In this case, we have θ = 90.0° and t = 0.49 s. So, we can calculate ω as:
ω = (90.0°) / (0.49 s)
Next, we need to convert the angular velocity to linear velocity. The linear velocity (v) of an object moving in a circle is related to the angular velocity (ω) and radius (r) by the formula:
v = ω * r
In this case, we have ω and r.
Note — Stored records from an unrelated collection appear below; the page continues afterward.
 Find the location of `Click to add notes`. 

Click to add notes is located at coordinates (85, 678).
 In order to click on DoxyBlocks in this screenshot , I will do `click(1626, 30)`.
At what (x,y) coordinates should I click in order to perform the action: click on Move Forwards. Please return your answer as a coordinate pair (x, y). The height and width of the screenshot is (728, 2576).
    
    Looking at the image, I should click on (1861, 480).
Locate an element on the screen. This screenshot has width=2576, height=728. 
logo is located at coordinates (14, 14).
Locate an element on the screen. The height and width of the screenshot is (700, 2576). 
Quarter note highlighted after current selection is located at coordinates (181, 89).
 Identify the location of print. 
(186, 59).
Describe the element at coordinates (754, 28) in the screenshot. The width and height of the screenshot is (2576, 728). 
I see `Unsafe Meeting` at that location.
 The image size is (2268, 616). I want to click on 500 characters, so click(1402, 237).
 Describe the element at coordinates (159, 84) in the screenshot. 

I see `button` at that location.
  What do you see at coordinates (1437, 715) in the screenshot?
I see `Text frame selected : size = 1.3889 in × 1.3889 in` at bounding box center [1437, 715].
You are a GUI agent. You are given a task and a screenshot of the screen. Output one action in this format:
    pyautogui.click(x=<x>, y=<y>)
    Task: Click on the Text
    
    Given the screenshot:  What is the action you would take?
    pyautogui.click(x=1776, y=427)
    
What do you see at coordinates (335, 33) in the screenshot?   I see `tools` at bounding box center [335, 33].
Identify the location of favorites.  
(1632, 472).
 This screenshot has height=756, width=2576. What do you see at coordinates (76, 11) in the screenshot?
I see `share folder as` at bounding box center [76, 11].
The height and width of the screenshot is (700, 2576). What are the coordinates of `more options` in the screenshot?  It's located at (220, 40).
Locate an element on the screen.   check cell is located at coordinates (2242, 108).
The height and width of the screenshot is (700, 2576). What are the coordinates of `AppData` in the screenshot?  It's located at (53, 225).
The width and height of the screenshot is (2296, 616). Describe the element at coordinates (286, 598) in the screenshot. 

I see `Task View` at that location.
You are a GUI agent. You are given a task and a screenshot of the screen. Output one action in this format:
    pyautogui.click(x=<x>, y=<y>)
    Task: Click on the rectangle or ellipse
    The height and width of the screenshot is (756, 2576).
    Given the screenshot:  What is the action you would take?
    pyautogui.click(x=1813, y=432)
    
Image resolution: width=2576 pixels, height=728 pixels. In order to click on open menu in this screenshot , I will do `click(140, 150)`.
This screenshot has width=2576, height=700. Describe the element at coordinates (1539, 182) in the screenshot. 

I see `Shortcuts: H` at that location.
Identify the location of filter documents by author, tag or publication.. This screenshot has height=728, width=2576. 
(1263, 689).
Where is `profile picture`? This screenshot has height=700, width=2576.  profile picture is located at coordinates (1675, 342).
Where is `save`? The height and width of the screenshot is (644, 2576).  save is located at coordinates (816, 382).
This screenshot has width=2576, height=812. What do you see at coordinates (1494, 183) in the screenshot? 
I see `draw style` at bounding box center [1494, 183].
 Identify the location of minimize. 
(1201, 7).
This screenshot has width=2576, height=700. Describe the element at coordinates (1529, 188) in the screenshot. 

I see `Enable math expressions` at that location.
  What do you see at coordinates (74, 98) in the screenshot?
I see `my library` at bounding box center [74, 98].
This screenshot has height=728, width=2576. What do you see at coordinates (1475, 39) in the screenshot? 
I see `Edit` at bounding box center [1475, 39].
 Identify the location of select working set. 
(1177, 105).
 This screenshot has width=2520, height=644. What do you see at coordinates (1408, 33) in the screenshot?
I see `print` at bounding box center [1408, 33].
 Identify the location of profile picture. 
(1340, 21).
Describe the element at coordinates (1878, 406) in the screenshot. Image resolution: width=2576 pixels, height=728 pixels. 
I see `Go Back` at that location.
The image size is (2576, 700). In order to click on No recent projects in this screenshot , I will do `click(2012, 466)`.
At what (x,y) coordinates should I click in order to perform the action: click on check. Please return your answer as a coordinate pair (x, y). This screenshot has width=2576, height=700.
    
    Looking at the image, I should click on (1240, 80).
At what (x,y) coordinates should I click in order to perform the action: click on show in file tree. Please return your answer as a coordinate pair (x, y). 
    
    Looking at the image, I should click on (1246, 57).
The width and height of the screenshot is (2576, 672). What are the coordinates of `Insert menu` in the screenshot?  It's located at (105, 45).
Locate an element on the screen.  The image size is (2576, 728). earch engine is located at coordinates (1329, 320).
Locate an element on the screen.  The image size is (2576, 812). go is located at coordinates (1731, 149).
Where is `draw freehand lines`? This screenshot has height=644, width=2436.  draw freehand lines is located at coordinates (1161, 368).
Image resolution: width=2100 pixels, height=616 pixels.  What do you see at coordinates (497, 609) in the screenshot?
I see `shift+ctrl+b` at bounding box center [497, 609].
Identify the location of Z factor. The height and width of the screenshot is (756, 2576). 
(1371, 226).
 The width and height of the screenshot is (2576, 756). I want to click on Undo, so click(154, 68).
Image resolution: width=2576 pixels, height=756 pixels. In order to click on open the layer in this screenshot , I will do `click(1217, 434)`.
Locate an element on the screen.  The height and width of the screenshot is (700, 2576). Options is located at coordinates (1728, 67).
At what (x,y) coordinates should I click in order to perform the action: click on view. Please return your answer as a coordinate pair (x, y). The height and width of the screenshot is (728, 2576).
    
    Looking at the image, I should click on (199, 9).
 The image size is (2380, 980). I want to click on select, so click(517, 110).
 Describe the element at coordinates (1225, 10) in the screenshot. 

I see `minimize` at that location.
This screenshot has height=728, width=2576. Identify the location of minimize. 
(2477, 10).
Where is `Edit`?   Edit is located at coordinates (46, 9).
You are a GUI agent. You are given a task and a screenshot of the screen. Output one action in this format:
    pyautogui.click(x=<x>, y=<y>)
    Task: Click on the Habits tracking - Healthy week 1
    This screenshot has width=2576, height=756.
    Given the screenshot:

So, we can calculate v as:
v = ω * r
Once we have the velocity (v), we can substitute it into the centripetal acceleration formula:
ac = (v^2) / r
Now we can plug in the values:
r = 0.6 m (radius)
θ = 90.0° (angle)
t = 0.49 s (time)
Step 1: Convert the angle from degrees to radians:
θ = (90.0°) * (π / 180) radians
Step 2: Calculate the angular velocity:
ω = θ / t
Step 3: Calculate the linear velocity:
v = ω * r
Step 4: Calculate the centripetal acceleration:
ac = (v^2) / r
By following these steps, you should be able to find the magnitude of the centripetal acceleration of the tip of the blade.